DATA FOR REVIEW
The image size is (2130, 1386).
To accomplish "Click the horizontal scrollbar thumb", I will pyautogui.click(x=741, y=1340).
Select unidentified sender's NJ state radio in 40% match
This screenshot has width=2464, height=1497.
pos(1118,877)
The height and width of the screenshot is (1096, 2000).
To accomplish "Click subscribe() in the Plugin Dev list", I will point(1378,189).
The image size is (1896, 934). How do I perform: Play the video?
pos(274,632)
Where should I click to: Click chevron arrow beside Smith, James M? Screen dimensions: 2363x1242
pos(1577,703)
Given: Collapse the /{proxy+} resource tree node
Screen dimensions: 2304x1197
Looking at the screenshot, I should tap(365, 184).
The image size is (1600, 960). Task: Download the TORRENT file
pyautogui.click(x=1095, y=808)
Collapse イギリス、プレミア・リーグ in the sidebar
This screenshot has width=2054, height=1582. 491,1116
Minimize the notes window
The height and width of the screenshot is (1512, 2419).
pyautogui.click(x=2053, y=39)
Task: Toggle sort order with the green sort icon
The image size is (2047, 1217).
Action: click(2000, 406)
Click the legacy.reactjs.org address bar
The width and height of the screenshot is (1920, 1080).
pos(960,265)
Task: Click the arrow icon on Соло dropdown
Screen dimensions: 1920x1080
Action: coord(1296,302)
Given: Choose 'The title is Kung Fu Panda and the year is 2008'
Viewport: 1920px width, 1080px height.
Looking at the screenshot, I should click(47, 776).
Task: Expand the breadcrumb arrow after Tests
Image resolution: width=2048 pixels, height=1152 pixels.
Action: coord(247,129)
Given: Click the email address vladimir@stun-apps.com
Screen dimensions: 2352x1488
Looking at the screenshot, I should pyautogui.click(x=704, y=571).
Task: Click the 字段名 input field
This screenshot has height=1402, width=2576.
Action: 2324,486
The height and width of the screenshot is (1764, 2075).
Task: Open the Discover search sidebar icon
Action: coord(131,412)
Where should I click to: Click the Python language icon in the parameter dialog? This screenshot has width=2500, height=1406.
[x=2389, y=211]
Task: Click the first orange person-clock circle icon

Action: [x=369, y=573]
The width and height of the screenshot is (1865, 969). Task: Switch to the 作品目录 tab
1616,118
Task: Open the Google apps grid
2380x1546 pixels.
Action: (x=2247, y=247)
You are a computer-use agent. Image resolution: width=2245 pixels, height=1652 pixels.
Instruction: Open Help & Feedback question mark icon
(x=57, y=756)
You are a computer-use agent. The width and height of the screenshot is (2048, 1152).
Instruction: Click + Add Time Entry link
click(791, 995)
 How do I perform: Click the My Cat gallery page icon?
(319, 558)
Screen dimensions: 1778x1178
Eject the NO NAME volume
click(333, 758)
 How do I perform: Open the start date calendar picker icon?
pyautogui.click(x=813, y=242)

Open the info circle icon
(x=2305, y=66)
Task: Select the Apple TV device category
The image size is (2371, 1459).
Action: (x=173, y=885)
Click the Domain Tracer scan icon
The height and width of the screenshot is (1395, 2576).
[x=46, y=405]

WHAT THE EXERCISE ASKS
In the answer, each line of the data must appear exactly as written.

SOLUTION TO THIS PROBLEM
The image size is (2130, 1386).
To accomplish "Click the horizontal scrollbar thumb", I will pyautogui.click(x=741, y=1340).
Select unidentified sender's NJ state radio in 40% match
This screenshot has width=2464, height=1497.
pos(1118,877)
The height and width of the screenshot is (1096, 2000).
To accomplish "Click subscribe() in the Plugin Dev list", I will point(1378,189).
The image size is (1896, 934). How do I perform: Play the video?
pos(274,632)
Where should I click to: Click chevron arrow beside Smith, James M? Screen dimensions: 2363x1242
pos(1577,703)
Given: Collapse the /{proxy+} resource tree node
Screen dimensions: 2304x1197
Looking at the screenshot, I should tap(365, 184).
The image size is (1600, 960). Task: Download the TORRENT file
pyautogui.click(x=1095, y=808)
Collapse イギリス、プレミア・リーグ in the sidebar
This screenshot has width=2054, height=1582. 491,1116
Minimize the notes window
The height and width of the screenshot is (1512, 2419).
pyautogui.click(x=2053, y=39)
Task: Toggle sort order with the green sort icon
The image size is (2047, 1217).
Action: click(2000, 406)
Click the legacy.reactjs.org address bar
The width and height of the screenshot is (1920, 1080).
pos(960,265)
Task: Click the arrow icon on Соло dropdown
Screen dimensions: 1920x1080
Action: coord(1296,302)
Given: Choose 'The title is Kung Fu Panda and the year is 2008'
Viewport: 1920px width, 1080px height.
Looking at the screenshot, I should click(47, 776).
Task: Expand the breadcrumb arrow after Tests
Image resolution: width=2048 pixels, height=1152 pixels.
Action: coord(247,129)
Given: Click the email address vladimir@stun-apps.com
Screen dimensions: 2352x1488
Looking at the screenshot, I should pyautogui.click(x=704, y=571).
Task: Click the 字段名 input field
This screenshot has height=1402, width=2576.
Action: 2324,486
The height and width of the screenshot is (1764, 2075).
Task: Open the Discover search sidebar icon
Action: coord(131,412)
Where should I click to: Click the Python language icon in the parameter dialog? This screenshot has width=2500, height=1406.
[x=2389, y=211]
Task: Click the first orange person-clock circle icon

Action: [x=369, y=573]
The width and height of the screenshot is (1865, 969). Task: Switch to the 作品目录 tab
1616,118
Task: Open the Google apps grid
2380x1546 pixels.
Action: (x=2247, y=247)
You are a computer-use agent. Image resolution: width=2245 pixels, height=1652 pixels.
Instruction: Open Help & Feedback question mark icon
(x=57, y=756)
You are a computer-use agent. The width and height of the screenshot is (2048, 1152).
Instruction: Click + Add Time Entry link
click(791, 995)
 How do I perform: Click the My Cat gallery page icon?
(319, 558)
Screen dimensions: 1778x1178
Eject the NO NAME volume
click(333, 758)
 How do I perform: Open the start date calendar picker icon?
pyautogui.click(x=813, y=242)

Open the info circle icon
(x=2305, y=66)
Task: Select the Apple TV device category
The image size is (2371, 1459).
Action: (x=173, y=885)
Click the Domain Tracer scan icon
The height and width of the screenshot is (1395, 2576).
[x=46, y=405]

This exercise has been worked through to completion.